*WHAT THE EXERCISE ASKS*.
Can you repeat the material from its start through the line holding "The image size is (1327, 707). 63,98", inclusive, swapping "filter tab" for "filter button", changing nothing else, and leaving out the pictures?

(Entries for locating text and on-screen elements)
────
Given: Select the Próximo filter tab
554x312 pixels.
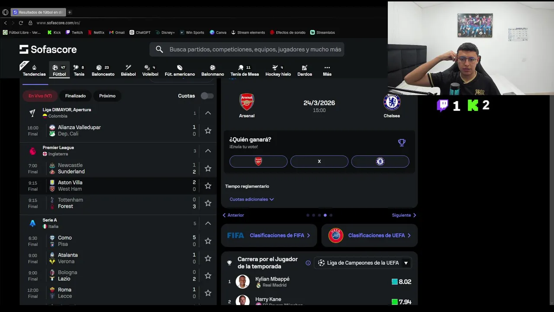Looking at the screenshot, I should [107, 96].
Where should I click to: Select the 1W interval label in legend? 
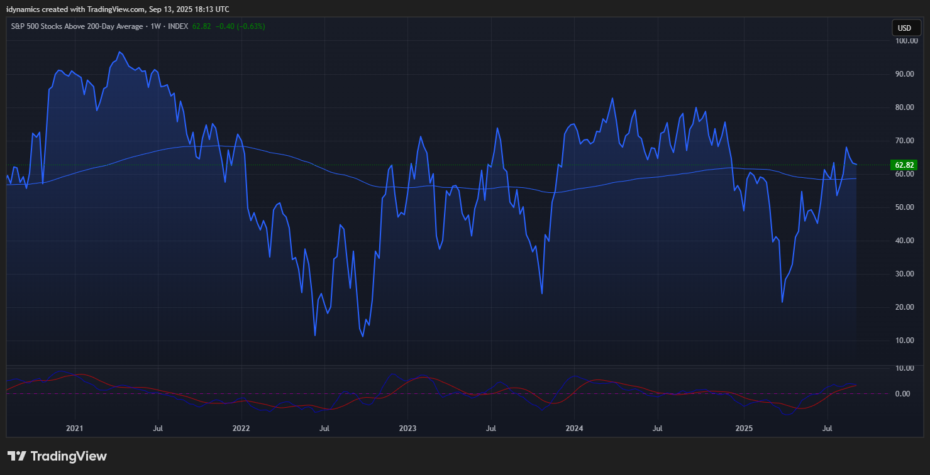155,26
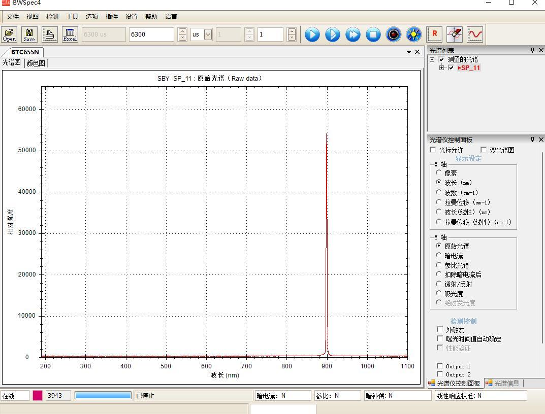
Task: Click the reference scan sun icon
Action: 414,35
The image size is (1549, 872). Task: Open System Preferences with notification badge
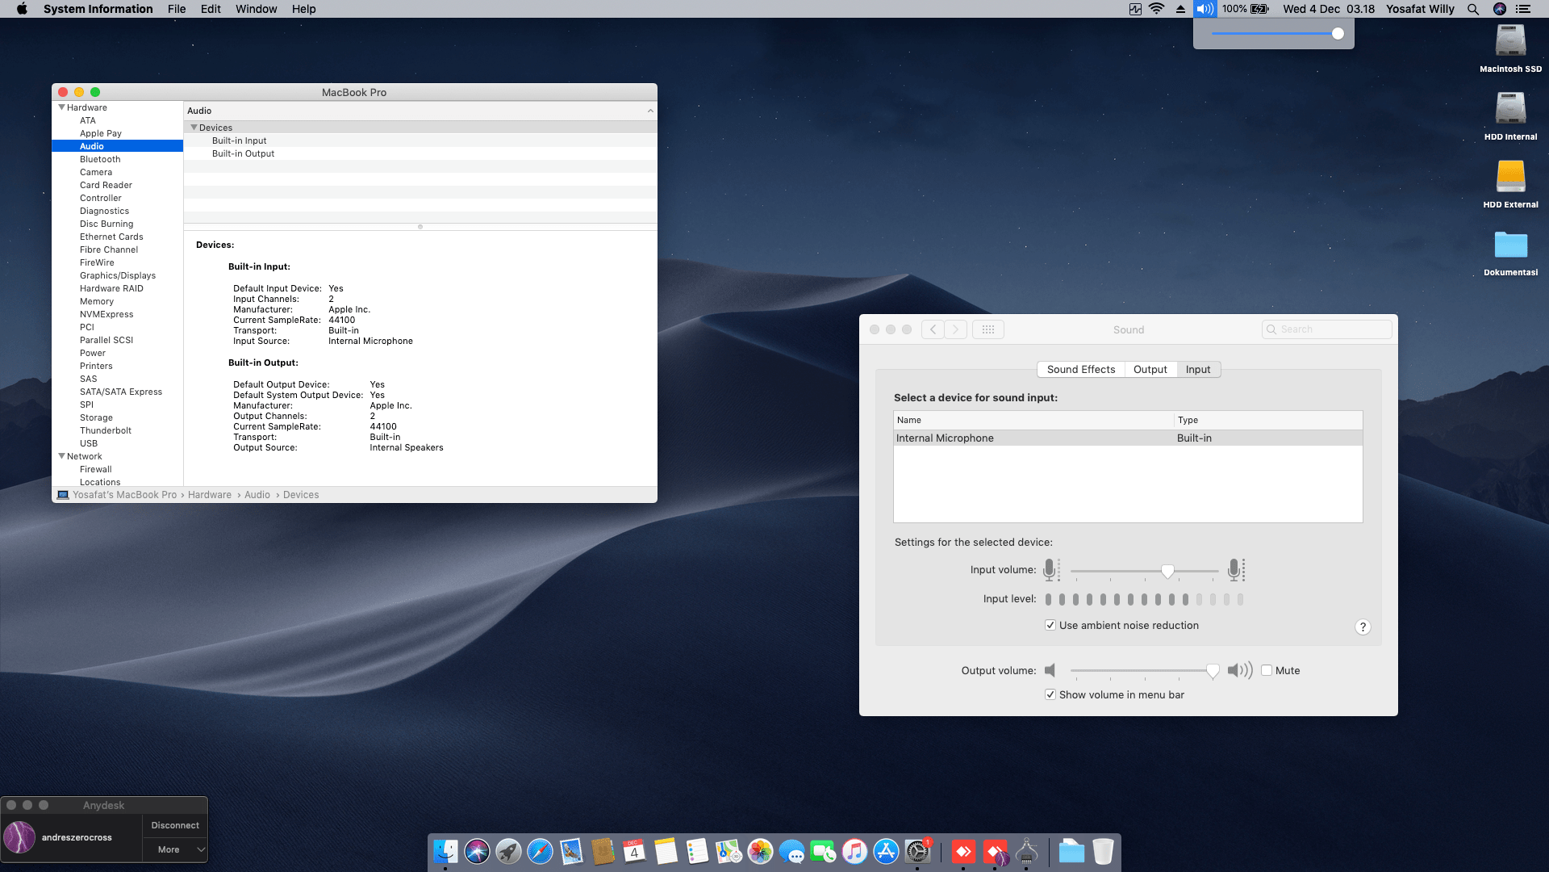[x=917, y=852]
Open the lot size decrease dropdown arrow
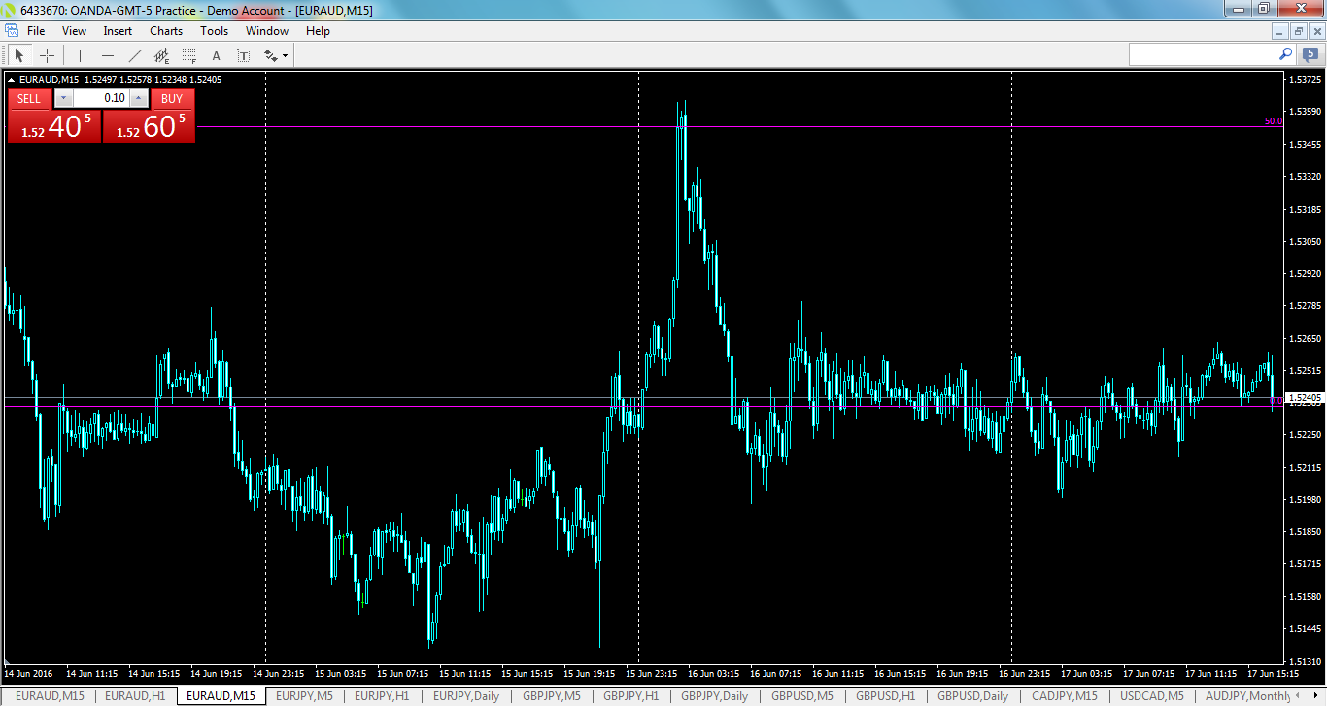The image size is (1327, 707). 63,98
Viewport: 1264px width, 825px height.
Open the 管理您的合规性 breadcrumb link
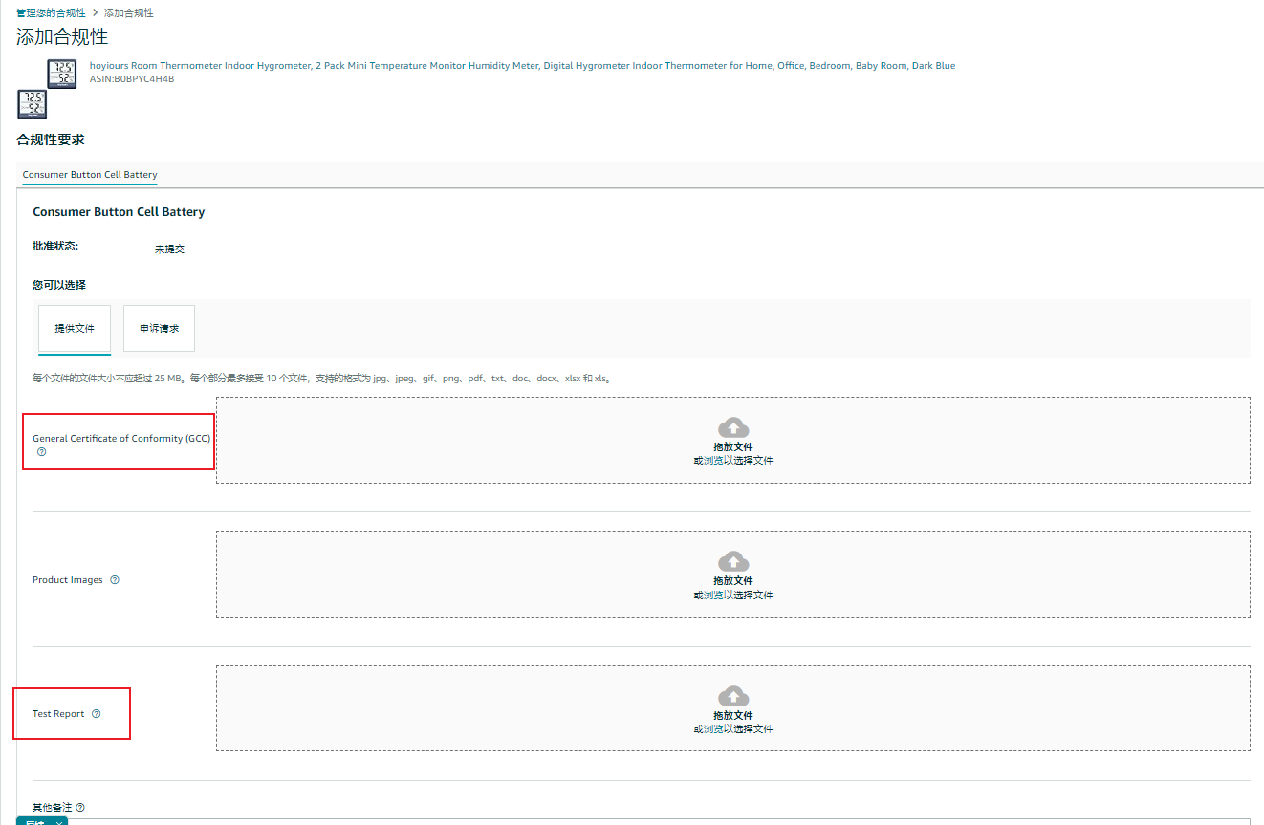point(51,12)
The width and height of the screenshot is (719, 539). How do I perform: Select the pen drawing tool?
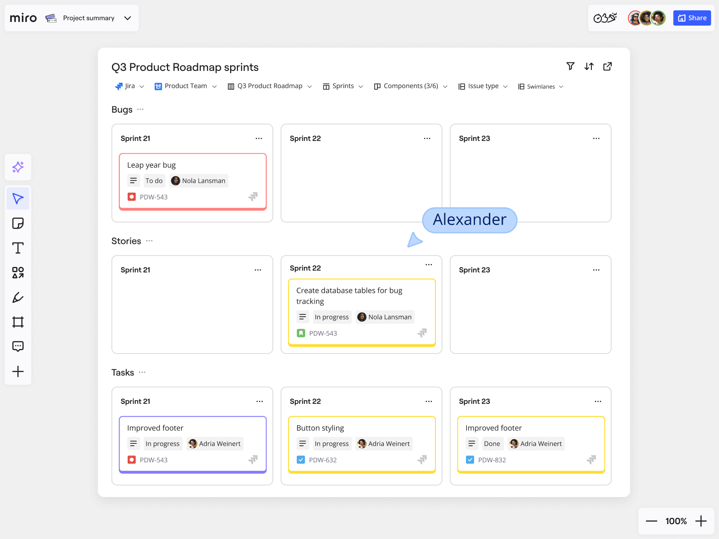click(18, 297)
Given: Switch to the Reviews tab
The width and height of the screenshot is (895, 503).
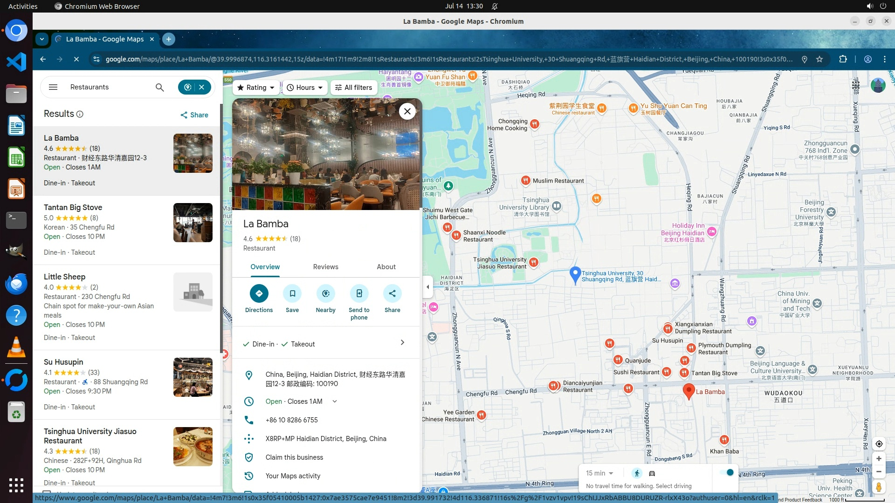Looking at the screenshot, I should tap(325, 267).
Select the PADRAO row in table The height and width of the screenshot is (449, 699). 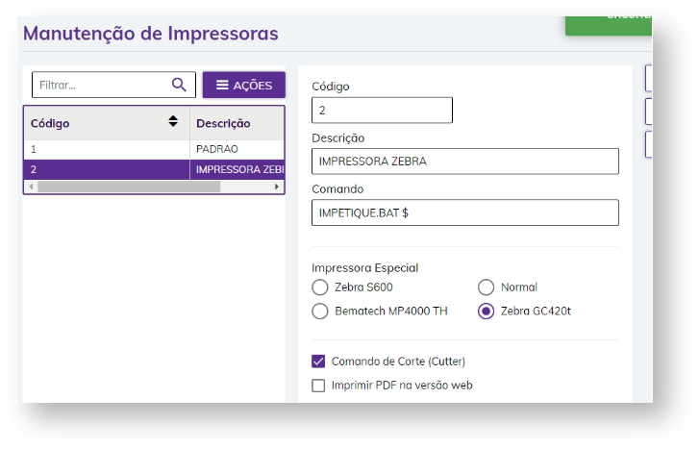click(x=154, y=150)
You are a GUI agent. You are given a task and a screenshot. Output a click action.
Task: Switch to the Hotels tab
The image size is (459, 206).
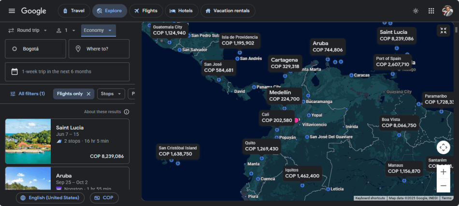point(181,11)
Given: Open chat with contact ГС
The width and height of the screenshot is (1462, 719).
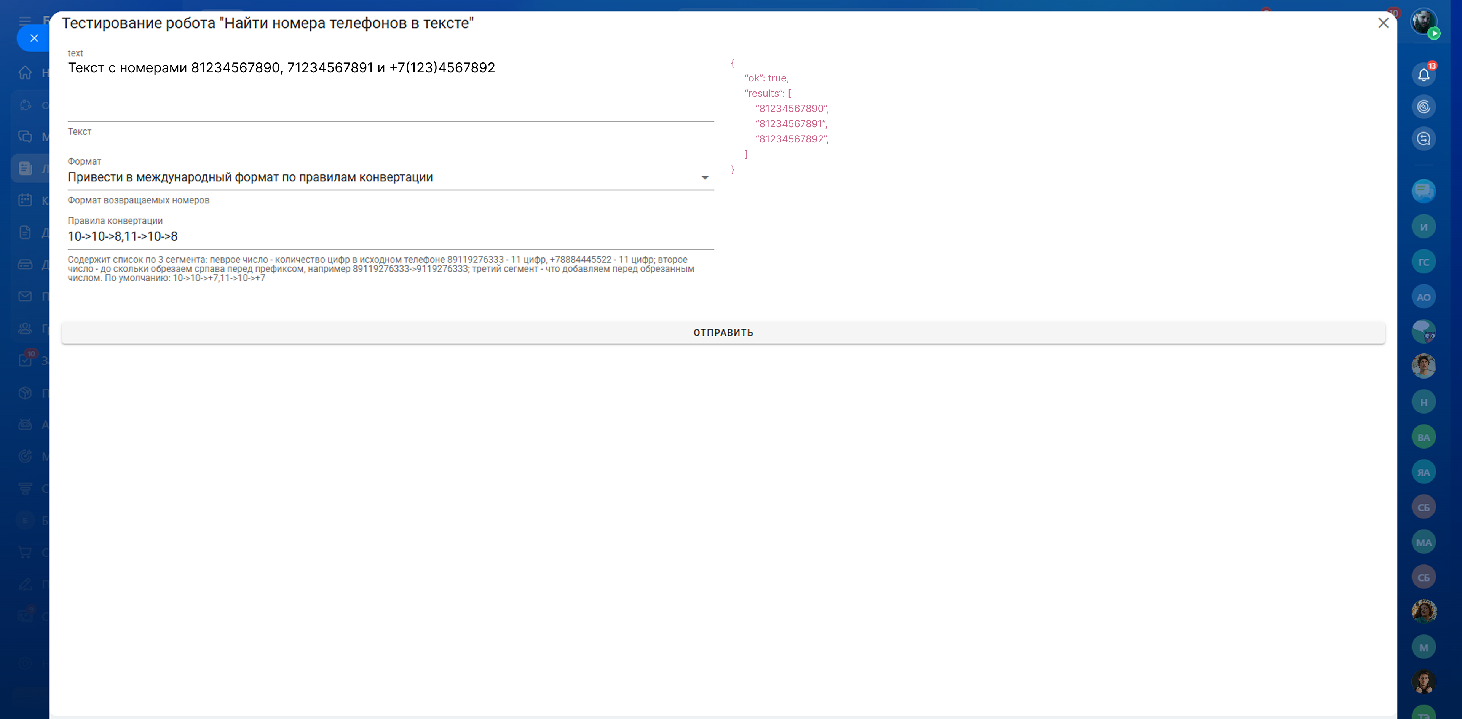Looking at the screenshot, I should point(1423,262).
────
*ANSWER TO THIS TASK*.
Given: Select the Próximo filter button
554x312 pixels.
Looking at the screenshot, I should [107, 96].
Where should I click to: Select the 1W interval label in legend? 
155,26
Task: Click the reference scan sun icon
Action: 414,35
The image size is (1549, 872). Task: Open System Preferences with notification badge
[x=917, y=852]
Open the lot size decrease dropdown arrow
The image size is (1327, 707). 63,98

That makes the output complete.